[WHAT IS BEING ASKED] Format every line of the listing below as a JSON list of strings, one string per line, and leave out blank lines and the pictures.

[GIVEN RECORDS]
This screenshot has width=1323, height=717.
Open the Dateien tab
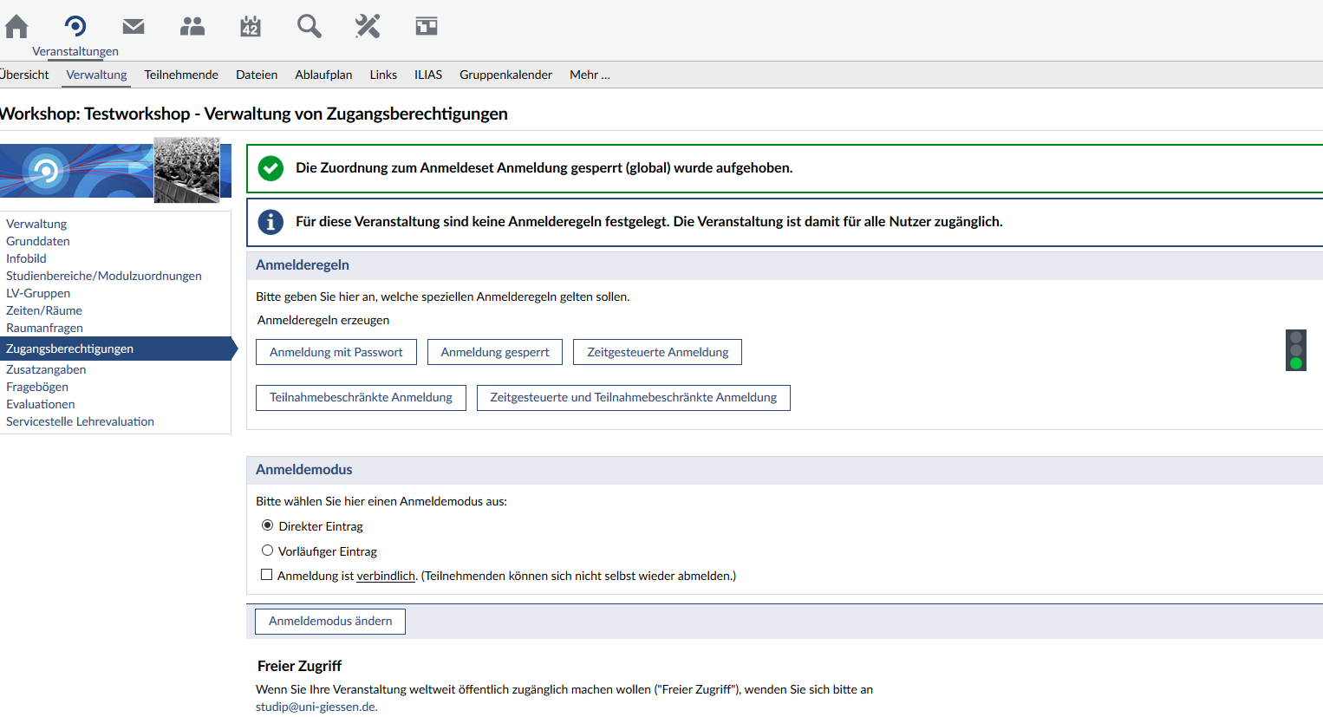257,75
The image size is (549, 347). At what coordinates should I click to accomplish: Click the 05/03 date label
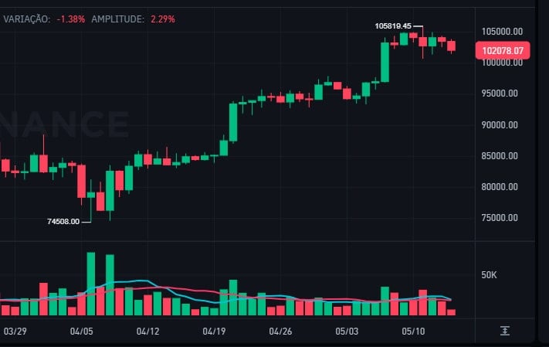pyautogui.click(x=347, y=331)
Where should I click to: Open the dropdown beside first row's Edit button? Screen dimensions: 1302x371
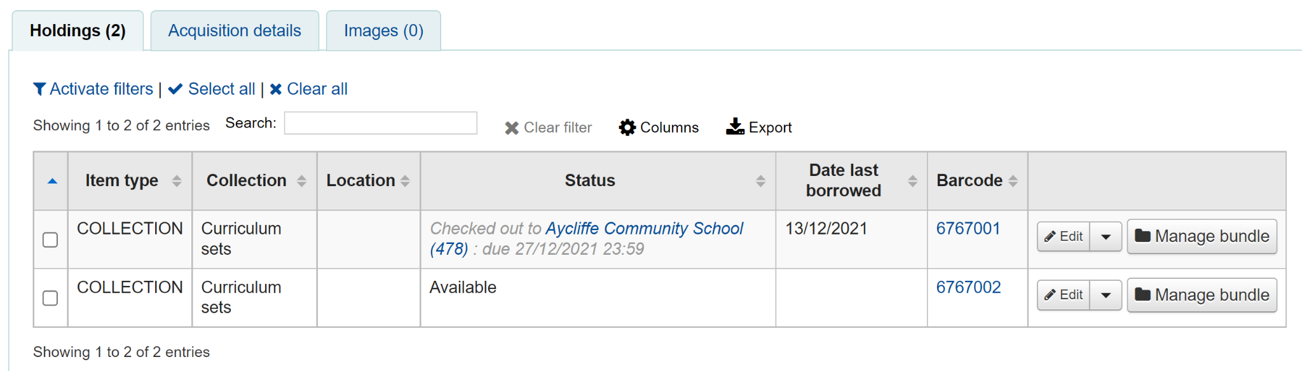pyautogui.click(x=1106, y=236)
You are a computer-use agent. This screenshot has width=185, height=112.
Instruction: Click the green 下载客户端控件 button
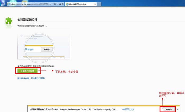[28, 71]
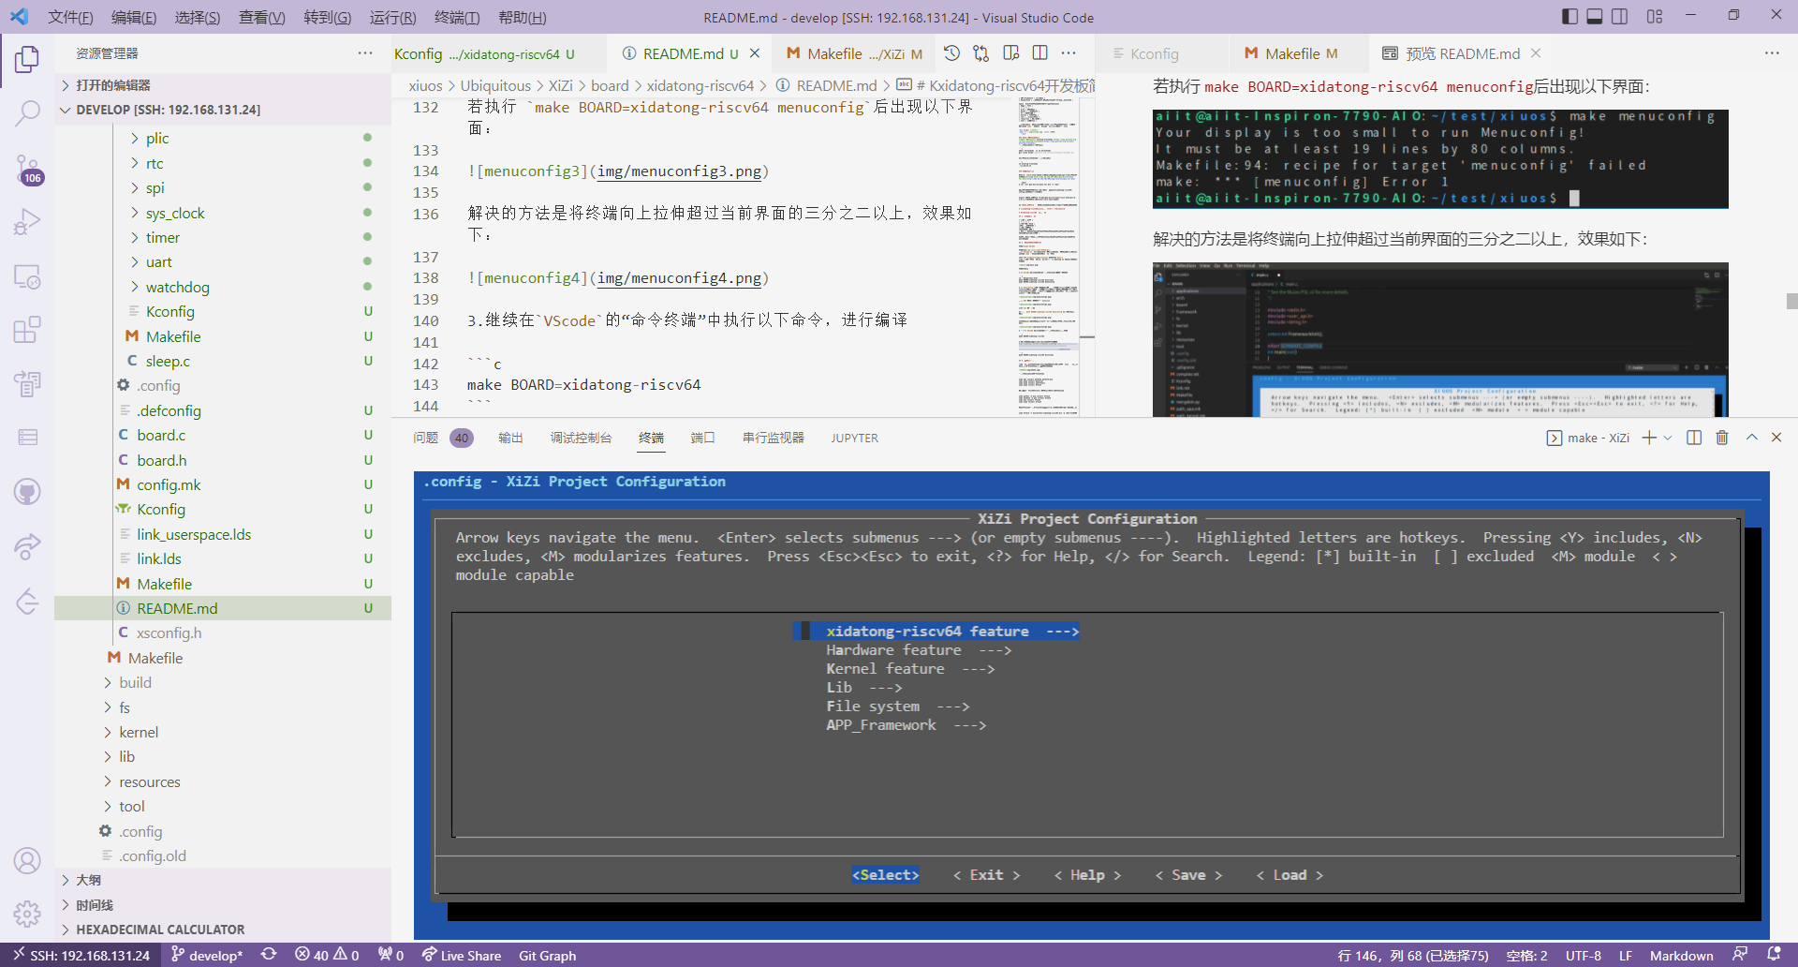This screenshot has width=1798, height=967.
Task: Toggle the primary sidebar layout button
Action: point(1570,17)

[RESPONSE TO THIS TASK]
[
  "This screenshot has width=1323, height=717.",
  "Open the Dateien tab",
  "257,75",
  "The image size is (549, 347). At what coordinates should I click to accomplish: Click the 05/03 date label",
  "pyautogui.click(x=347, y=331)",
  "Where should I click to: Open the dropdown beside first row's Edit button? Screen dimensions: 1302x371",
  "pyautogui.click(x=1106, y=236)",
  "You are a computer-use agent. This screenshot has width=185, height=112.",
  "Instruction: Click the green 下载客户端控件 button",
  "[28, 71]",
  "This screenshot has width=1798, height=967.",
  "Task: Toggle the primary sidebar layout button",
  "Action: point(1570,17)"
]